An increasing number of Japanese corporations are introducing de facto “stock option” arrangements so their executives and employees can take advantage of a highly lucrative system available to many U.S. corporate executives.
On May 6, well-known firms Daiwa Securities Co. and Advantest Corp. announced plans to introduce such systems. Toyota Motor Corp. and Orix Corp. have also expressed an interest in similar schemes.
The stock option — a company perk that gives executives or employees the right to buy shares of company stock at predetermined prices — is common in the U.S. but illegal in Japan. The incentive is for employees to work harder, bringing profits to the company and in turn raising the value of its stock.
Once the stock appreciates beyond the incentive price, workers can exercise the option to buy stocks at that price, regardless of how much it has risen beyond the incentive goal. If the company’s performance is good, workers can turn a profit by buying stock below market value and selling it later.
The announcement by Daiwa Securities on May 6 made it the first Japanese brokerage to consider introducing such a system. The ban blocking the use of stock option systems is expected to be lifted by the end of fiscal 1997, which started April 1.
A bill to amend the Commercial Code and introduce the system is expected to be approved during the current ordinary Diet session, which closes June 18. Currently, stock options are banned to prevent companies from manipulating stock prices.

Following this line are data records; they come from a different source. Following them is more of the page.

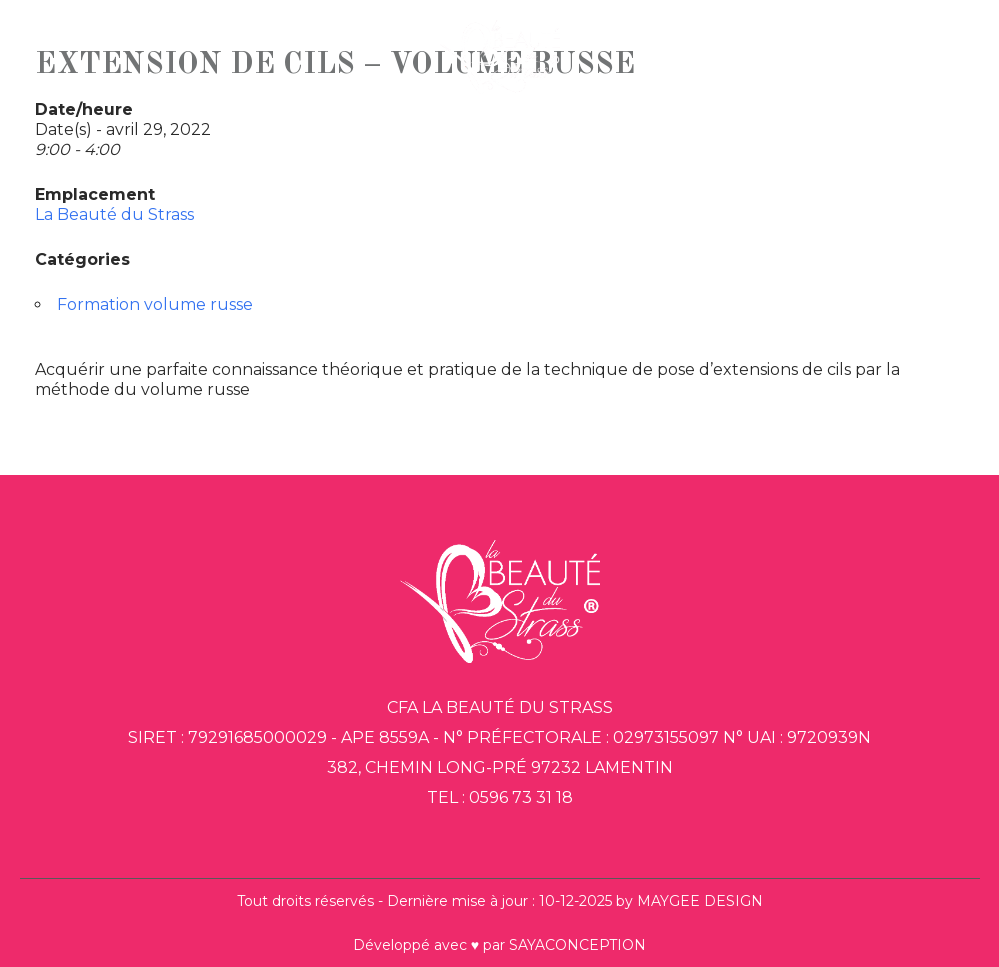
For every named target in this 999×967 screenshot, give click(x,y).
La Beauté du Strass (114, 214)
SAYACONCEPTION (577, 945)
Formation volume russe (155, 304)
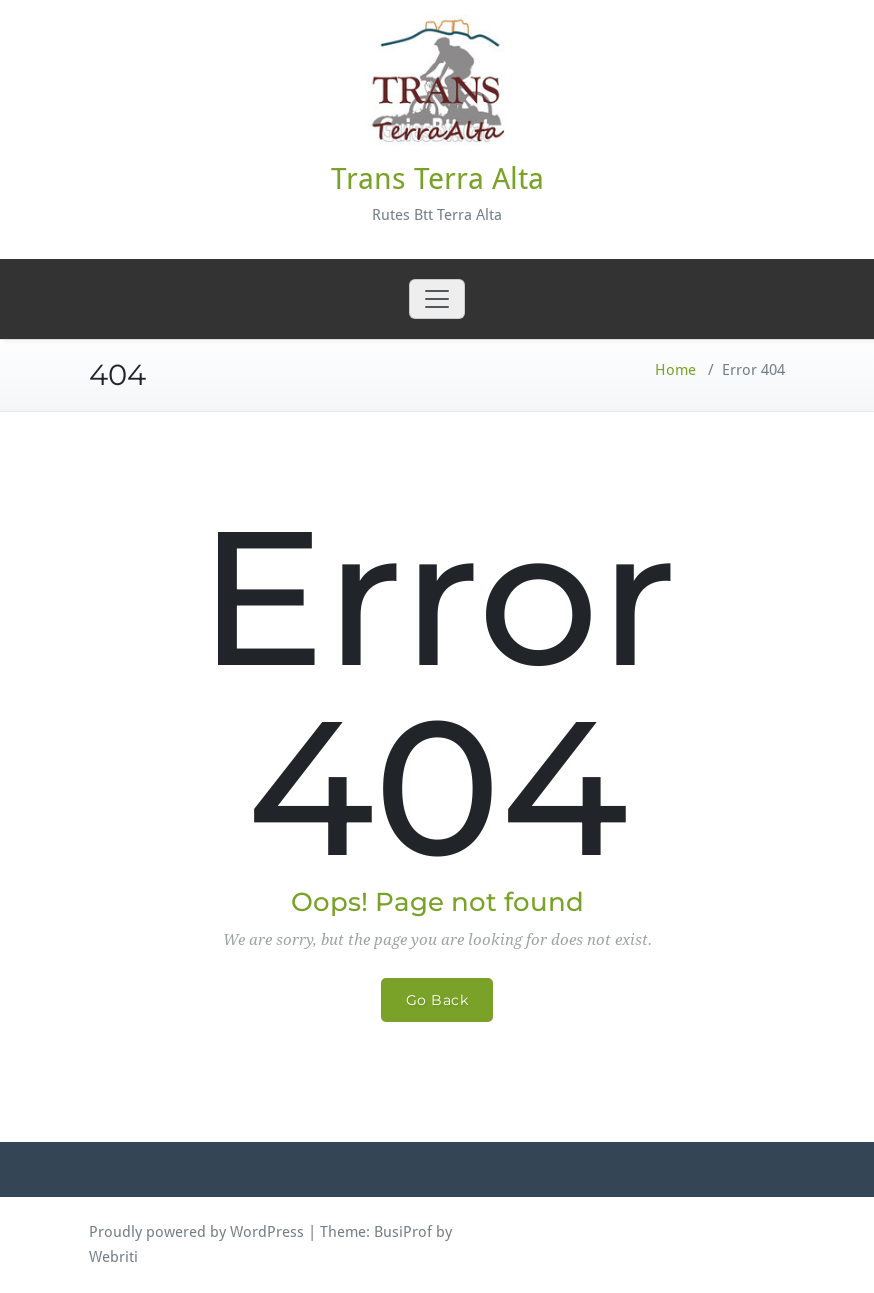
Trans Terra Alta (437, 178)
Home (675, 370)
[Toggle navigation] (437, 299)
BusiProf (403, 1232)
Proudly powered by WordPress (196, 1232)
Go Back (437, 1000)
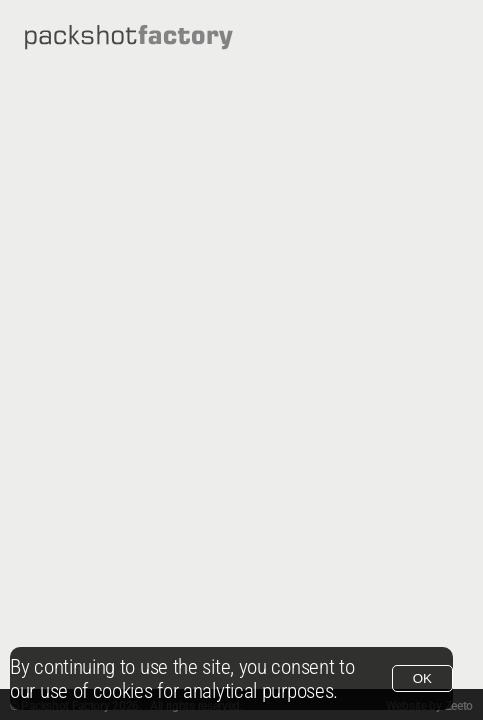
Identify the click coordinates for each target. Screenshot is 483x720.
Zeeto (459, 706)
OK (422, 678)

Speaking at a news conference, Daiwa Managing Director Takeshi Nojima said the company has been discussing the possible introduction of the system in a positive manner and hopes to broach the issue at a general shareholders meeting next month. Advantest said May 6 that it will give all its employees an opportunity to purchase warrants to acquire shares in the company.
The arrangement has been devised as a de-facto stock option to get around the current legal ban. The semiconductor-testing equipment maker plans to issue 4.3 billion yen worth of bonds with warrants on May 30 for maturity on May 30, 2001. After buying back all the warrants, Advantest will sell them to its executives and employees, including those at subsidiaries. Officials of Advantest, an affiliate of Fujitsu Ltd., said the company is introducing the incentive plan to help raise the morale of employees and thus enhance its corporate performance.